Moderated by Virna Di Palma, Head of Global Content and Brand at Ethixbase360, the discussion featured Dan Seltzer, Partner at Frost LLP and Matt Kelly, Editor & CEO of Radical Compliance. Together, they examined how reputational risk moves through networks, why obvious red flags are often ignored, and what compliance leaders should be doing differently.
One of the clearest themes from the discussion was that reputational risk rarely sits neatly within contracts or formal vendor relationships.
“Risk lives in relationships, not just contracts,” said Di Palma during the webinar. “If your due diligence framework only covers entities you pay, or who pay you, it is likely missing a significant portion of your organization’s actual exposure.”
The panelists emphasized that the Epstein case was not primarily a failure of information gathering. Much of the relevant information was already public and widely known. The challenge was how organizations interpreted, minimized, or failed to escalate those risks.
“The problem wasn’t that nobody knew,” said Kelly. “It was that people rationalized obvious red flags because the relationships involved powerful individuals.”
The discussion also highlighted how expectations around due diligence and continuous monitoring have evolved. Organizations are increasingly expected not only to screen third parties at onboarding, but to continuously reassess relationships as public information, influence, and risk exposure change over time.
“Due diligence is no longer a one-time exercise,” said Seltzer. “Relationships evolve, and organizations need monitoring frameworks that can identify when the nature of a relationship — or the risk attached to it — has materially changed.”
Another major focus was the growing gap between formal ownership analysis and the reality of influence-based risk. The speakers noted that many of today’s reputational and sanctions-related risks sit not within clear legal ownership structures, but within informal networks, influence relationships, and access.
“Ownership thresholds alone are not enough,” Di Palma noted. “Organizations increasingly need visibility into influence, control, and networks that sit outside formal structures.”
Finally, the webinar addressed one of the most difficult issues for compliance leaders: how to handle reputational risk involving senior executives or board members.

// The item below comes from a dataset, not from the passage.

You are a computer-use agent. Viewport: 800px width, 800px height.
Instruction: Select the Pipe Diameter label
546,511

“If employees believe there’s a privileged class within the organization that the rules don’t apply to, your ethical culture is done,” said Kelly. “That’s the risk companies need to think about most seriously.”

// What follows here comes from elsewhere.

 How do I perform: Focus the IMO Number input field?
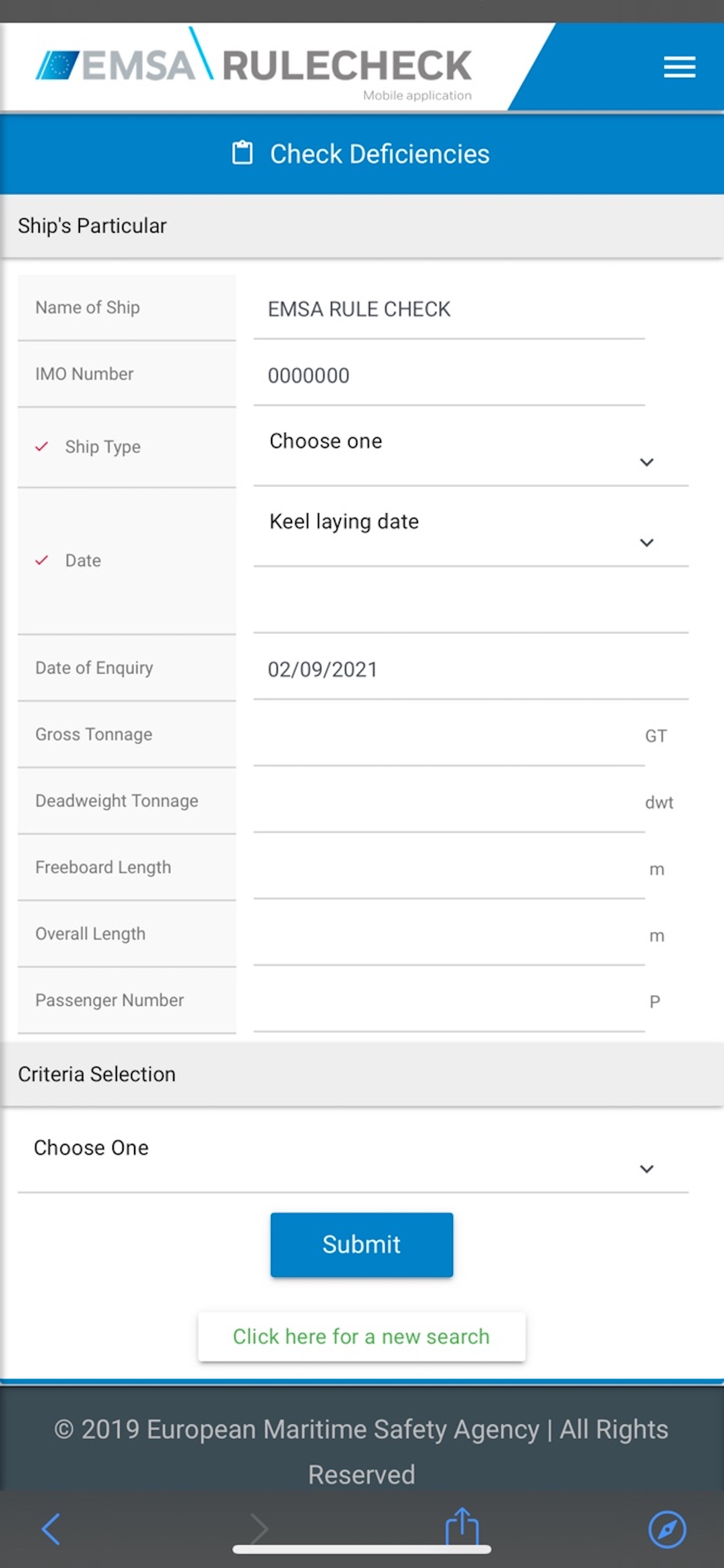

Seltzer added that escalation mechanisms and governance structures must be designed before a crisis emerges. “You need protocols that allow concerns involving senior leadership to be raised and addressed independently and consistently,” he said.
The discussion reinforced that while organizations cannot eliminate all reputational risk, they can build more defensible compliance frameworks through stronger escalation processes, continuous monitoring, broader definitions of third-party exposure, and a culture where ethical standards apply consistently at every level of the organization.
To learn more, watch the on-demand recording, and also look out for our upcoming article in Ethisphere later this month, where we’ll dive deeper into additional compliance and due diligence takeaways from the webinar.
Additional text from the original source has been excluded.